## Try it
Beginning with the line where "This screenshot has height=368, width=769." occurs, transcribe every line exactly through the last line of the listing below, and no others.

* * *

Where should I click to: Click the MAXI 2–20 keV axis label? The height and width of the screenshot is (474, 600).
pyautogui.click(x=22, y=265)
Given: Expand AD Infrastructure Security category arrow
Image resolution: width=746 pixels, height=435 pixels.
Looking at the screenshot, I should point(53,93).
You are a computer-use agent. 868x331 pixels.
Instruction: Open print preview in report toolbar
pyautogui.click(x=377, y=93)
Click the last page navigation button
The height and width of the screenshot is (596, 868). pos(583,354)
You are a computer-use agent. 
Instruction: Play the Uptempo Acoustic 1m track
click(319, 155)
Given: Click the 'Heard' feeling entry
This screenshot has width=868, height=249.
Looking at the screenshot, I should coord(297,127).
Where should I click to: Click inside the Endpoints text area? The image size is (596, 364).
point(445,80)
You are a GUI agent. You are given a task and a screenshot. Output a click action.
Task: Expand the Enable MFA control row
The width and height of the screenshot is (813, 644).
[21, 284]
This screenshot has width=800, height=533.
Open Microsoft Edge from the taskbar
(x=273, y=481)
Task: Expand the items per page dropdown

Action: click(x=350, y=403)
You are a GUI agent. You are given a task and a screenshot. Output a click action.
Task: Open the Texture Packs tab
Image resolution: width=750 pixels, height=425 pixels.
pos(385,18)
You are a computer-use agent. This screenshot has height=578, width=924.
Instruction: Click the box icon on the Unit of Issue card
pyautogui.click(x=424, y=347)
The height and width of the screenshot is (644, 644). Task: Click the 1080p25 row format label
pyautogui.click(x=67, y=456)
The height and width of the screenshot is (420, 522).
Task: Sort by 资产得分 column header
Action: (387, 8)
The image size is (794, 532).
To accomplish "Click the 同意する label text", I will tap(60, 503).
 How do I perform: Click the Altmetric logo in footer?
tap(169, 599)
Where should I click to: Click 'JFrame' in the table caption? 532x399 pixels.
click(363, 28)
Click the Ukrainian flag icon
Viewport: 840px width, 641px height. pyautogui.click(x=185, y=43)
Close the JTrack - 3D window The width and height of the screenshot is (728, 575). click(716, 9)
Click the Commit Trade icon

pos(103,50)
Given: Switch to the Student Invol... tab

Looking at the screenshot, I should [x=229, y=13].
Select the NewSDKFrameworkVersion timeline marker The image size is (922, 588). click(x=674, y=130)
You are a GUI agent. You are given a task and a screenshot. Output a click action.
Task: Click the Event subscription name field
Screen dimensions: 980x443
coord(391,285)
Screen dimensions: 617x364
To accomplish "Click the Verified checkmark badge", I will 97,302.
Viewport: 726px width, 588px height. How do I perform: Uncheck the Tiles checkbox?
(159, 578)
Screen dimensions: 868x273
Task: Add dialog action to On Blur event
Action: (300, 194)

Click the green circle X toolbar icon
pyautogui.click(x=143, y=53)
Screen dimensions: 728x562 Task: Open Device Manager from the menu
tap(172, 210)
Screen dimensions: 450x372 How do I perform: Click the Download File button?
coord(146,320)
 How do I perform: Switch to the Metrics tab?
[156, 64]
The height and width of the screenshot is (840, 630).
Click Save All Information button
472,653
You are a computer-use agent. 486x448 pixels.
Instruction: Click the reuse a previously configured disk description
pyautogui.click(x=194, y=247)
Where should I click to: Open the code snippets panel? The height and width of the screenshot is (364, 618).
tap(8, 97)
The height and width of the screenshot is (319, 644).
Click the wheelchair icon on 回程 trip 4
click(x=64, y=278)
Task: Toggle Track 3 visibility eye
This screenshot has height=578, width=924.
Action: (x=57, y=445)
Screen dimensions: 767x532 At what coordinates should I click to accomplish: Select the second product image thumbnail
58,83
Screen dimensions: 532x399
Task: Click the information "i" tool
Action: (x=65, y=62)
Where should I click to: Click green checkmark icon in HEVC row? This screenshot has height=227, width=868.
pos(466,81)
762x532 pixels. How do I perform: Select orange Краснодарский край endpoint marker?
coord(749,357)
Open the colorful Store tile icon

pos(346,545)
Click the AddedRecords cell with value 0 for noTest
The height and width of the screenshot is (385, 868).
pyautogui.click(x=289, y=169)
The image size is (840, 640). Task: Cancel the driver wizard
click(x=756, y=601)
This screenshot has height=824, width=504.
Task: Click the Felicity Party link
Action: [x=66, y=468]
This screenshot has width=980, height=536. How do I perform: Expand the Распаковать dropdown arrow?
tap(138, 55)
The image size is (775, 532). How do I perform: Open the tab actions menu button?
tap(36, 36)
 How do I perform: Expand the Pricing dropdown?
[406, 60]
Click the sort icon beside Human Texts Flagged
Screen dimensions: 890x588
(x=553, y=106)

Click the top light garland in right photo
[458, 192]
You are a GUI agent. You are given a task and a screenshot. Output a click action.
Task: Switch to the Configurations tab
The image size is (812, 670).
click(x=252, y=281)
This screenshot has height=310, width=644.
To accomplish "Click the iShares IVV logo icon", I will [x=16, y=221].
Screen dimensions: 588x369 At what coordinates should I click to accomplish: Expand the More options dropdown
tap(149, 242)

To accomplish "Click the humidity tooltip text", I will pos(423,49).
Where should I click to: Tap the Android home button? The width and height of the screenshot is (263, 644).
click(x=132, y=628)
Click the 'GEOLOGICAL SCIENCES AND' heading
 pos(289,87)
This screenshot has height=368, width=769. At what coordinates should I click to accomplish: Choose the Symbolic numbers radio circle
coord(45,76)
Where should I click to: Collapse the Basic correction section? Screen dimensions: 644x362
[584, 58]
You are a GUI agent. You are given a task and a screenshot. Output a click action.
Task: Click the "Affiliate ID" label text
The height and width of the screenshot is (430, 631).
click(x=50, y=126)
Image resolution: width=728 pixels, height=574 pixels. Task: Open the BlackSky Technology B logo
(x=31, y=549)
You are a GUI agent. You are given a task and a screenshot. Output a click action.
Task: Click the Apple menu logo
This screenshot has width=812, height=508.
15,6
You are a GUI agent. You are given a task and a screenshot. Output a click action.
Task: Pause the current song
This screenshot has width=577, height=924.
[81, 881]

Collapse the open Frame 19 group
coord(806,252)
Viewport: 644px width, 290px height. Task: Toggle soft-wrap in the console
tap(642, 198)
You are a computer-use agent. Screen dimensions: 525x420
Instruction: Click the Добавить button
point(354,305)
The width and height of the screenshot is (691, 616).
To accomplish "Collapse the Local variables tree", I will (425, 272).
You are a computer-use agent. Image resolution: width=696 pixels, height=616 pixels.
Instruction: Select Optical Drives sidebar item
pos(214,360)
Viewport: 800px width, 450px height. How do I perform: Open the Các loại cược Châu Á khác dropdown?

* * *

## Response to the task
This screenshot has height=368, width=769. At what coordinates should I click to accomplish: Choose the Symbolic numbers radio circle
coord(45,76)
Where should I click to: Collapse the Basic correction section? Screen dimensions: 644x362
[584, 58]
You are a GUI agent. You are given a task and a screenshot. Output a click action.
Task: Click the "Affiliate ID" label text
The height and width of the screenshot is (430, 631).
click(x=50, y=126)
Image resolution: width=728 pixels, height=574 pixels. Task: Open the BlackSky Technology B logo
(x=31, y=549)
You are a GUI agent. You are given a task and a screenshot. Output a click action.
Task: Click the Apple menu logo
This screenshot has width=812, height=508.
15,6
You are a GUI agent. You are given a task and a screenshot. Output a click action.
Task: Pause the current song
This screenshot has width=577, height=924.
[81, 881]

Collapse the open Frame 19 group
coord(806,252)
Viewport: 644px width, 290px height. Task: Toggle soft-wrap in the console
tap(642, 198)
You are a computer-use agent. Screen dimensions: 525x420
Instruction: Click the Добавить button
point(354,305)
The width and height of the screenshot is (691, 616).
To accomplish "Collapse the Local variables tree", I will (425, 272).
You are a computer-use agent. Image resolution: width=696 pixels, height=616 pixels.
Instruction: Select Optical Drives sidebar item
pos(214,360)
Viewport: 800px width, 450px height. How do I perform: Open the Các loại cược Châu Á khác dropdown?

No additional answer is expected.